+++ Text +++
Landal noir was created during a series of trials between 1929 and 1942 at Pierre Landot's Ain nursery in the commune of Conzieu. The grape is a complex hybrid with a lineage that includes members of several species of the genus Vitis beginning with its parent varieties, the Seibel grapes Plantet (Seibel 5455) and Seibel 8216.

From its parent Plantet (a Seibel 4461 x Berlandieri crossing), Landal noir inherited genes from the Vitis berlandieri, Vitis vinifera (through great-grand parent Bourboulenc and great-great grandparent Aramon), Vitis aestivalis, Vitis cinerea and Vitis rupestris species.

From parent Seibel 8216 (a Seibel 5410 x Florental crossing), Landal noir is related to several other Seibel grape varieties including Cinsaut Seibel (Seibel 2510) and Seibel 867 (a crossing of Noah and Vivarais).

==Viticulture==
Landal noir is an early ripening and early budding grape variety that is very winter hardy and is able to withstand cold temperatures and spring frosts. Unlike many other hybrid varieties and despite having genes from several native North American vine species in its lineage, Landal noir is still susceptible to the viticultural hazard of phylloxera which means that plantings of the grape need to be grafted onto resistant rootstock.

The vine tends to be very vigorous, producing a large canopy, and fertile, capable of producing high yields of small clusters of similarly small berries.

==Wine regions==

The Vendée of western France where some plantings of Landal noir are still cultivated.

While Landal noir is still an authorized grape variety for several French wine regions (none of which is making Appellation d'origine contrôlée (AOC) wines which is prohibited from using hybrid grapes under French wine laws), the variety is not officially recommended for use in any quality wine production. Plantings of the grape have been steadily declining for decades with only 49 ha reported in 2008, mostly concentrated in the Loire Valley and Vendée department.

Outside France there were 0.06 ha of Landal noir planted in the Canton of Geneva in Switzerland. In North America, the grape was first planted in Ontario during the 1980s with small plantings still there and in Quebec. In Pennsylvania, the grape is often used as a blending variety with the French-American hybrid grape Chambourcin.

==Synonyms==
The only official synonym for Landal noir listed in the Vitis International Variety Catalogue (VIVC) is its breeder code of Landot 244.
+++ Supplied material +++
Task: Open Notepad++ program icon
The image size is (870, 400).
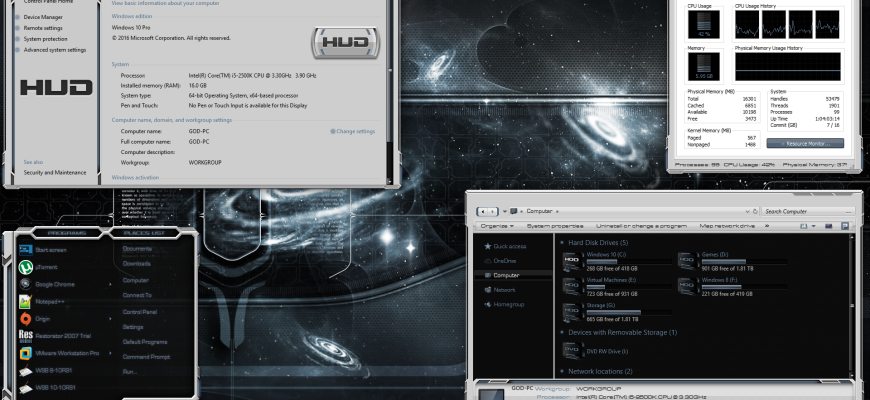Action: click(x=26, y=302)

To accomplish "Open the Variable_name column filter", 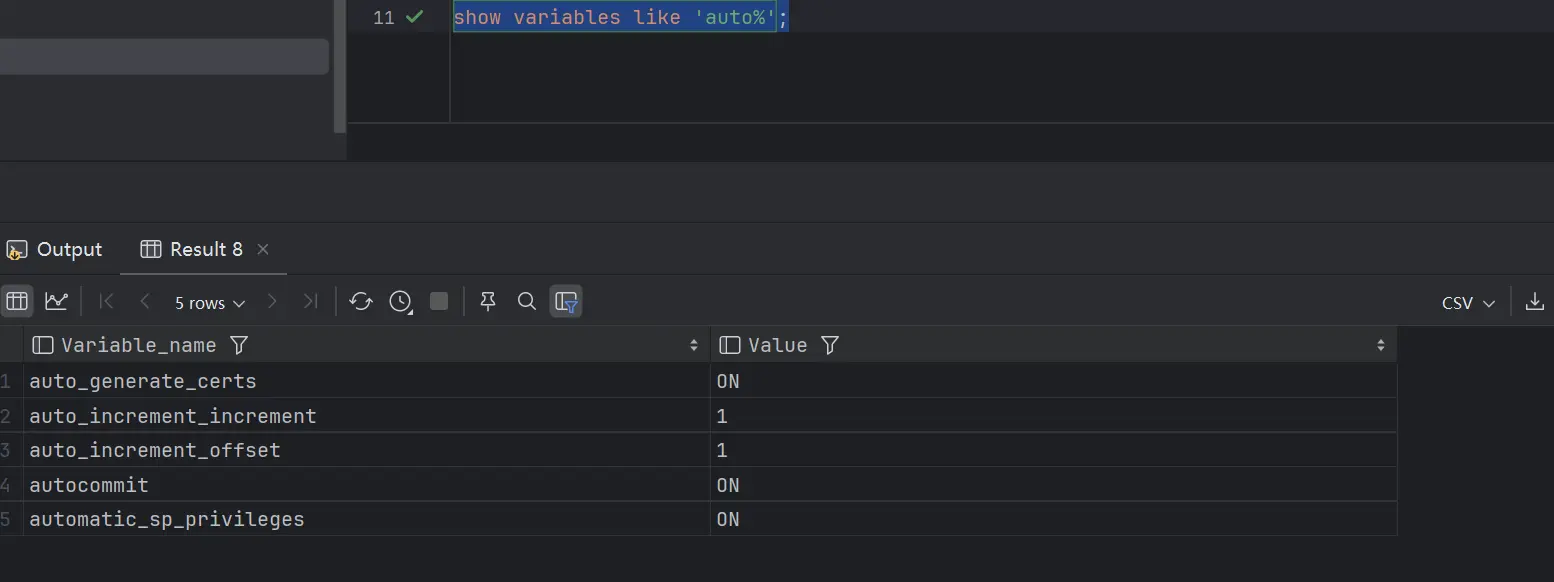I will [239, 345].
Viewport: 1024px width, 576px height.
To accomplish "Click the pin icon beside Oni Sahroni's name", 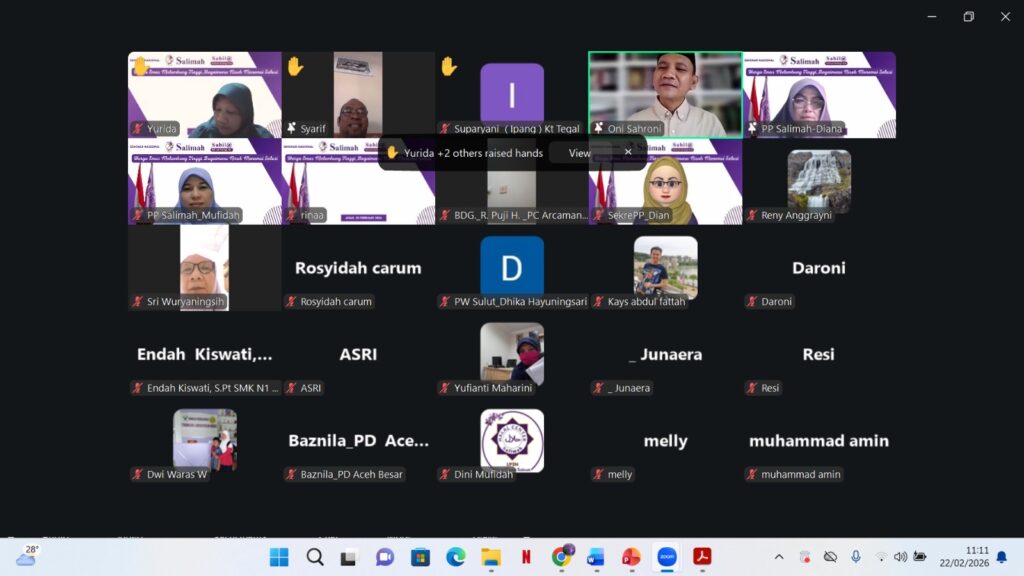I will click(x=598, y=129).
+++
## What you will do
According to the Landal noir text, which Vitis species did the grape inherit genes from through its parent Plantet? List them. Draw only on the Landal noir text for what comes next.

## Completed task
Vitis berlandieri, Vitis vinifera, Vitis aestivalis, Vitis cinerea, Vitis rupestris